Data entries:
|---|

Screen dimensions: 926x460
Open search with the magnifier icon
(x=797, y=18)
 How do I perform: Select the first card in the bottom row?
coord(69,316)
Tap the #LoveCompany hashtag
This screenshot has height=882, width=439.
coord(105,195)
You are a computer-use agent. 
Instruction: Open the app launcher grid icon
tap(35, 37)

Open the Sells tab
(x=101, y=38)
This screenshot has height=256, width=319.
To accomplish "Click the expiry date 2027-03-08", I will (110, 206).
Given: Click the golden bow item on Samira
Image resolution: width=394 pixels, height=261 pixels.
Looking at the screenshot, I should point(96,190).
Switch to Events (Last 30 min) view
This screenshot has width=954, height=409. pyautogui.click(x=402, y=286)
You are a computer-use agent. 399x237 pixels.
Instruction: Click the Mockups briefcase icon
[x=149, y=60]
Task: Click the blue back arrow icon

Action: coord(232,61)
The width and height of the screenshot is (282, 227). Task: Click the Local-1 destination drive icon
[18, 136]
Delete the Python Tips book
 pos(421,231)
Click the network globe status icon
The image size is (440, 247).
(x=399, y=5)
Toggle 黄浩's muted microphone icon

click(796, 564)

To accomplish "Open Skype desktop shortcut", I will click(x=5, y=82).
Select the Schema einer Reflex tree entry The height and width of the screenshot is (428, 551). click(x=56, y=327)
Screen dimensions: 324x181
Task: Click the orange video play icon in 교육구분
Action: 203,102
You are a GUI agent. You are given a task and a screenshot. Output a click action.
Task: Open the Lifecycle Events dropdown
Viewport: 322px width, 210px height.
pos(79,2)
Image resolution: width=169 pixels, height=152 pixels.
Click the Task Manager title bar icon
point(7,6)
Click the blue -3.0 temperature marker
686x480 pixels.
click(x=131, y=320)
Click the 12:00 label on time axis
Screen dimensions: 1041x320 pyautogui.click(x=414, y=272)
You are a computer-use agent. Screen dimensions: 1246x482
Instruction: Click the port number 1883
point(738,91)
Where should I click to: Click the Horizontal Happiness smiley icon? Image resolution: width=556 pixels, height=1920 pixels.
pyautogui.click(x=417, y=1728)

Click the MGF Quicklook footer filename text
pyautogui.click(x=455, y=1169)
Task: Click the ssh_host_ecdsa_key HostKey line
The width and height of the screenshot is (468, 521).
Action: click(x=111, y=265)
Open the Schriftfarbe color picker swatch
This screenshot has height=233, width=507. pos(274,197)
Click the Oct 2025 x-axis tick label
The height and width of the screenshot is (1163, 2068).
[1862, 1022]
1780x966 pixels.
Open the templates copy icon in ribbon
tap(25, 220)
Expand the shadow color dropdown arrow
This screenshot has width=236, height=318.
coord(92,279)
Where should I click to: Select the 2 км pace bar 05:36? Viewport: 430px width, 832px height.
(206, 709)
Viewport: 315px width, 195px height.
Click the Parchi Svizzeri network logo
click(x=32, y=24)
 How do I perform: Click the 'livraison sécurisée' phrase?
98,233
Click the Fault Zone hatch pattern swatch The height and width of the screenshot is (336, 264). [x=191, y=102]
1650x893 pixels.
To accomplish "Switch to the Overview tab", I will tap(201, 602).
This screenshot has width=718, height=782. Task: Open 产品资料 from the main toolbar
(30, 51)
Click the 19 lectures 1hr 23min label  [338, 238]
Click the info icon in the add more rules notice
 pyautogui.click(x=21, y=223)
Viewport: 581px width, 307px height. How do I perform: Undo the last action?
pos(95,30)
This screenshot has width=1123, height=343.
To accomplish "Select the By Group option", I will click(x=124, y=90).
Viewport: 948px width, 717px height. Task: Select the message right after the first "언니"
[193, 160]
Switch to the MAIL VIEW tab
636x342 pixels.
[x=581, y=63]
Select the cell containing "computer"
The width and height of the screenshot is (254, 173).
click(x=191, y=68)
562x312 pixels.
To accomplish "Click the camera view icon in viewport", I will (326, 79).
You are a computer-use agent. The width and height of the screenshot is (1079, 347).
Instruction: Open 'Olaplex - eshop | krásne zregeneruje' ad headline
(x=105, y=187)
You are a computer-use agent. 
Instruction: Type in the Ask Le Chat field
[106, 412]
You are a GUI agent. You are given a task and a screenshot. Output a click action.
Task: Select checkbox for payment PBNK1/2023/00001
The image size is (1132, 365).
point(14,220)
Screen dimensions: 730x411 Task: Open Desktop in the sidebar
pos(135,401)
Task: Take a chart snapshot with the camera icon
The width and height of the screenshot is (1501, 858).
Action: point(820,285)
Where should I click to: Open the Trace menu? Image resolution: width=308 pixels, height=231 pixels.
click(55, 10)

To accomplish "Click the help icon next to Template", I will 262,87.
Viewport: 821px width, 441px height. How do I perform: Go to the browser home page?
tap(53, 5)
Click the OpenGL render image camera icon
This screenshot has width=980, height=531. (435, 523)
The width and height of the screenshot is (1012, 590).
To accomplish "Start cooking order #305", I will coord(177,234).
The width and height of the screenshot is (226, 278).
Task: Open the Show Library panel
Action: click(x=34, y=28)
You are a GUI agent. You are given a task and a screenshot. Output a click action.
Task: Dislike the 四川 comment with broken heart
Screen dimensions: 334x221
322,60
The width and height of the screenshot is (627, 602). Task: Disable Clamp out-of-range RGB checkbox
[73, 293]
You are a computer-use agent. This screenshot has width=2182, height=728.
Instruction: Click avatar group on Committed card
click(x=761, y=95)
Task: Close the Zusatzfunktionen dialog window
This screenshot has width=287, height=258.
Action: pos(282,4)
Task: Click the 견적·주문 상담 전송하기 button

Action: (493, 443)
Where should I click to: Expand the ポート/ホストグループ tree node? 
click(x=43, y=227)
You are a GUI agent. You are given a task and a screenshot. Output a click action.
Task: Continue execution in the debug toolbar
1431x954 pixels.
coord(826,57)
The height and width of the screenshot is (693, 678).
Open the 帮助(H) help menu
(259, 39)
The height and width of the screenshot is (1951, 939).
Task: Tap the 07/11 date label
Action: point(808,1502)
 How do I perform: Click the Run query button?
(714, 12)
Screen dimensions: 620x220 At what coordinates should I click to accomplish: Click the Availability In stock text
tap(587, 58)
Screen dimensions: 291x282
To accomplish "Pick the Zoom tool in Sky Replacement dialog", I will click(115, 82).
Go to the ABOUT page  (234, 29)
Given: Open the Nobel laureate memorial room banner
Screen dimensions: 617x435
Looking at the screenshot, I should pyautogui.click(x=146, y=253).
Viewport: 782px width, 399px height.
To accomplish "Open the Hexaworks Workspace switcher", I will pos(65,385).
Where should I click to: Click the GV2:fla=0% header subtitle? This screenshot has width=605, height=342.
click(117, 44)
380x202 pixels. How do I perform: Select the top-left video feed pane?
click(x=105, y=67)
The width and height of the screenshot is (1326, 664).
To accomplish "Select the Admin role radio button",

|---|

THE TASK:
Word for word, restate the lines above from the line containing "You are a computer-use agent. The" through the line containing "The height and width of the screenshot is (693, 678).", with both included and nothing else.

RESPONSE TO THIS TASK:
You are a computer-use agent. The width and height of the screenshot is (1079, 347).
Instruction: Open 'Olaplex - eshop | krásne zregeneruje' ad headline
(x=105, y=187)
You are a computer-use agent. 
Instruction: Type in the Ask Le Chat field
[106, 412]
You are a GUI agent. You are given a task and a screenshot. Output a click action.
Task: Select checkbox for payment PBNK1/2023/00001
The image size is (1132, 365).
point(14,220)
Screen dimensions: 730x411 Task: Open Desktop in the sidebar
pos(135,401)
Task: Take a chart snapshot with the camera icon
The width and height of the screenshot is (1501, 858).
Action: point(820,285)
Where should I click to: Open the Trace menu? Image resolution: width=308 pixels, height=231 pixels.
click(55, 10)

To accomplish "Click the help icon next to Template", I will 262,87.
Viewport: 821px width, 441px height. How do I perform: Go to the browser home page?
tap(53, 5)
Click the OpenGL render image camera icon
This screenshot has width=980, height=531. (435, 523)
The width and height of the screenshot is (1012, 590).
To accomplish "Start cooking order #305", I will coord(177,234).
The width and height of the screenshot is (226, 278).
Task: Open the Show Library panel
Action: click(x=34, y=28)
You are a GUI agent. You are given a task and a screenshot. Output a click action.
Task: Dislike the 四川 comment with broken heart
Screen dimensions: 334x221
322,60
The width and height of the screenshot is (627, 602). Task: Disable Clamp out-of-range RGB checkbox
[73, 293]
You are a computer-use agent. This screenshot has width=2182, height=728.
Instruction: Click avatar group on Committed card
click(x=761, y=95)
Task: Close the Zusatzfunktionen dialog window
This screenshot has width=287, height=258.
Action: pos(282,4)
Task: Click the 견적·주문 상담 전송하기 button

Action: (493, 443)
Where should I click to: Expand the ポート/ホストグループ tree node? 
click(x=43, y=227)
You are a GUI agent. You are given a task and a screenshot. Output a click action.
Task: Continue execution in the debug toolbar
1431x954 pixels.
coord(826,57)
The height and width of the screenshot is (693, 678).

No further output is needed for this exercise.